Dans la souffrance crasseuse des bas-fonds de Londres, l'envie de médecine et l'envie de littérature surgissent comme des fleurs du mal, nées dans l'ordure, le bruit et la peur, et prenant la forme du style célinien, poésie tantôt douce-amère, tantôt éructante, qui touche à la fin du renvoi :
« Tout ça au fond c'est de la panique. C'est le roman qui bouillonne envers et contre tout au fond du sac avec n'importe quel chagrin qu'on entonne, détresse, déroute, trahison, tout fait boule et prisme et finit par chanter.
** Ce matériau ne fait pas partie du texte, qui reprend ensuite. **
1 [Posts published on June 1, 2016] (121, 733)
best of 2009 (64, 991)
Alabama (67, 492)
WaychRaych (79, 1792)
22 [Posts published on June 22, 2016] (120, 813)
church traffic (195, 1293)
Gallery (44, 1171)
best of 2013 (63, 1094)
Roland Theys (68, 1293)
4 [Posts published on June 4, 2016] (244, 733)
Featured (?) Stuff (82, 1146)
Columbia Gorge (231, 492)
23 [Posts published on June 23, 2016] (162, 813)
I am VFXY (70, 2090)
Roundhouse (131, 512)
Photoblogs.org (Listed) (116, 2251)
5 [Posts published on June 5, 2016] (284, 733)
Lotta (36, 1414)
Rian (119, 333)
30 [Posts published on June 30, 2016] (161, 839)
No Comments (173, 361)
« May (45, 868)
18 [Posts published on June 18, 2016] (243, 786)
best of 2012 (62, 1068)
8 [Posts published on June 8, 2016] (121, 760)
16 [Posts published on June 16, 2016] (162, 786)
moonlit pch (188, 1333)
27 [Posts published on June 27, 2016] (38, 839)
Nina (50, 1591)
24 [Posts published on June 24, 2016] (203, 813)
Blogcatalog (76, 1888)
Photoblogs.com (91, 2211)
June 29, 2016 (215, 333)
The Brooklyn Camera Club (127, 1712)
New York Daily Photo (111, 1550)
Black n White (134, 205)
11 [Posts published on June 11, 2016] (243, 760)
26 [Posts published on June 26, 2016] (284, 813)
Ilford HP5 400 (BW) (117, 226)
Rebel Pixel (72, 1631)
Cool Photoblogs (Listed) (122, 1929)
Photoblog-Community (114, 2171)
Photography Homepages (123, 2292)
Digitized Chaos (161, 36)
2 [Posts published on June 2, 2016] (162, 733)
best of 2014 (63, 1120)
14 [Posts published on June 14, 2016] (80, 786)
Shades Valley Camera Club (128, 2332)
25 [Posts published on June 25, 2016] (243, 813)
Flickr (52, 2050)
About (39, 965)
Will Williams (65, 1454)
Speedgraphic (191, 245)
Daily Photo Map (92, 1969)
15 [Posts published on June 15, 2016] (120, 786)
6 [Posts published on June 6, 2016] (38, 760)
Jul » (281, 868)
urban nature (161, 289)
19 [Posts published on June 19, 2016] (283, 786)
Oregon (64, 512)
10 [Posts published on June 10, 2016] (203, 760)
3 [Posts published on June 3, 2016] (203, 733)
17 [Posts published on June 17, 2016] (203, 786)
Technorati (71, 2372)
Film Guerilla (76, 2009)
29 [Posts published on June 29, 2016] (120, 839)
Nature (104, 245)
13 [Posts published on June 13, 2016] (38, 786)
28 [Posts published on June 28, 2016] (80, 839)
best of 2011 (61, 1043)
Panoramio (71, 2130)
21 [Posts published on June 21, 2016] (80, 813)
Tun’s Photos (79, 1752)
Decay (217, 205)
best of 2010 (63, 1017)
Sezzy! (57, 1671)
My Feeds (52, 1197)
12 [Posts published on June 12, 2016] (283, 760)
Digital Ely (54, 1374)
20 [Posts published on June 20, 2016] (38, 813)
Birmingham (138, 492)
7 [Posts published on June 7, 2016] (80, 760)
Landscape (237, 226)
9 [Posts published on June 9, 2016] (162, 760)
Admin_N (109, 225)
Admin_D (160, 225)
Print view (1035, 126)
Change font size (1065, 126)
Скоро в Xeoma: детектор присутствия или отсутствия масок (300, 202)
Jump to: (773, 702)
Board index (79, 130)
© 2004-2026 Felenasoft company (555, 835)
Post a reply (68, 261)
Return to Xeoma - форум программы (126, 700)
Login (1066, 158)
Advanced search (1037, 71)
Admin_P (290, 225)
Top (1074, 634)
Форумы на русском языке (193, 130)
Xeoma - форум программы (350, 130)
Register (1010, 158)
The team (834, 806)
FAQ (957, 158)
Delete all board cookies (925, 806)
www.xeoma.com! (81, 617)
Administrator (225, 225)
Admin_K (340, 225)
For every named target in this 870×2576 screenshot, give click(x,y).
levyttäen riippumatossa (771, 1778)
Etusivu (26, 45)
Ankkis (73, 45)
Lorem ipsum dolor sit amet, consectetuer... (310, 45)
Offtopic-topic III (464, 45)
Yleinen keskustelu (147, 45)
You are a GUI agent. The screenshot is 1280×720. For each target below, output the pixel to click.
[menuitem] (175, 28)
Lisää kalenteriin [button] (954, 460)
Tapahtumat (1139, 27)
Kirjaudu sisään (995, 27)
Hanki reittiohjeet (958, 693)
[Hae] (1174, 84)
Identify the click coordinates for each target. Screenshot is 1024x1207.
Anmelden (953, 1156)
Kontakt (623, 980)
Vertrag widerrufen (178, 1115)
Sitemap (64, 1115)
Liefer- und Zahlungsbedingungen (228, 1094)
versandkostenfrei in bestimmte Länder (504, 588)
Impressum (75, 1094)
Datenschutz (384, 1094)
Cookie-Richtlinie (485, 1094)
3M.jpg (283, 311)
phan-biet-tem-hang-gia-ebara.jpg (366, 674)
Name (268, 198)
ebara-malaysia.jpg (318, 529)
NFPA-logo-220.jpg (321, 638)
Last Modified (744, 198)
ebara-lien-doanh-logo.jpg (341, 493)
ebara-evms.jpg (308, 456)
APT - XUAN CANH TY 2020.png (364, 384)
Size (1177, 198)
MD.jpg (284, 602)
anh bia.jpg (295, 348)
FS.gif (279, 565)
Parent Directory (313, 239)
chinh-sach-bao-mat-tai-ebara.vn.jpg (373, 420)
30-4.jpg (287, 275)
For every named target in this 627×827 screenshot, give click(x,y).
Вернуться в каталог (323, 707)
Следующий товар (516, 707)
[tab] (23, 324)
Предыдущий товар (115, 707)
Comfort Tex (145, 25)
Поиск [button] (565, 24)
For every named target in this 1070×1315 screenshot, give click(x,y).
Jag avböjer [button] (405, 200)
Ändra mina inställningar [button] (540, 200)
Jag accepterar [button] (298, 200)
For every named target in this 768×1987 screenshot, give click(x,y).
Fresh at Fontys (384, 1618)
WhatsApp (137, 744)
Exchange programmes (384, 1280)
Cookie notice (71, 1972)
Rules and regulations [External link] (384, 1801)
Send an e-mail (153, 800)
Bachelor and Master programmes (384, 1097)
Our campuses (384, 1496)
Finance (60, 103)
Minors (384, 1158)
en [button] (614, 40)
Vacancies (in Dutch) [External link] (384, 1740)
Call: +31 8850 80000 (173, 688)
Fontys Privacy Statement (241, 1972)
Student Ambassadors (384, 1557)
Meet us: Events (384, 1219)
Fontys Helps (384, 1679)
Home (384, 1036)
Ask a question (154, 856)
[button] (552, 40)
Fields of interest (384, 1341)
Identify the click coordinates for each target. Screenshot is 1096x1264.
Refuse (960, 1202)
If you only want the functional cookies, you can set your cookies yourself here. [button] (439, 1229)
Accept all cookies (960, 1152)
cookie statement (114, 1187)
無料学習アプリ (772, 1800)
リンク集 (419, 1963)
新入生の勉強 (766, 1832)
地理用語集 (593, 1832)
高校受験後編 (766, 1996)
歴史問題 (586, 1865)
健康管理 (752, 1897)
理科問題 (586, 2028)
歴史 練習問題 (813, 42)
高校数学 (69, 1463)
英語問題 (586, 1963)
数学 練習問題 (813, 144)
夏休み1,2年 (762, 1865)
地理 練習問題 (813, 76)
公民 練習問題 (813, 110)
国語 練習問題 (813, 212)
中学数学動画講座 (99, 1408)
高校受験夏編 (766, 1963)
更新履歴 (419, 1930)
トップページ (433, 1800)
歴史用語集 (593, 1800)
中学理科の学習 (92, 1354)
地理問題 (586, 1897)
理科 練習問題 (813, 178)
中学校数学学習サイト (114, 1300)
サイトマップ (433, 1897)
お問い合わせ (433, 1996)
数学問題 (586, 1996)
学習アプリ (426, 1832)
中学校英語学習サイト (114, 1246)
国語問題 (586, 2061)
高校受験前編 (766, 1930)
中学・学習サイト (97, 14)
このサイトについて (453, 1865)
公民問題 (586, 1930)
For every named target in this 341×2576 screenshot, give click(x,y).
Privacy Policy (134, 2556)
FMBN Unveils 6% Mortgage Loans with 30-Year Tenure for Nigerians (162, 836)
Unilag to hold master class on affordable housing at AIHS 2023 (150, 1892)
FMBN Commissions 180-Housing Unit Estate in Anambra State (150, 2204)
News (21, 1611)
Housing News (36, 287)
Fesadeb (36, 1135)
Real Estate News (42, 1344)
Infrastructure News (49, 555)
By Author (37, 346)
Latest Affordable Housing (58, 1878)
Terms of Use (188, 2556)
Ah, les âmes bien nées, quel foutre ! »

Toutefois le roman est un peu inégal. Les obscénités à tendance pornographiques s'accumulent parfois jusqu'à la saturation, et le style n'est pas toujours très homogène, certains chapitres semblant écrits un peu à la va-vite pour faire avancer l'intrigue (on voit que l'on a affaire à un manuscrit de premier jet, comme certaines notifications de mots manquants nous le signalent parfois). Mais l'intrigue en question est de bonne tenue, truffée de personnages plus grands que nature, cherchant à exister à leur façon dans une atmosphère asphyxiante qu'ils alimentent par leur comportement irresponsable, comme si le gaz moutarde et le gaz hilarant participaient de l'atmosphère de Londres.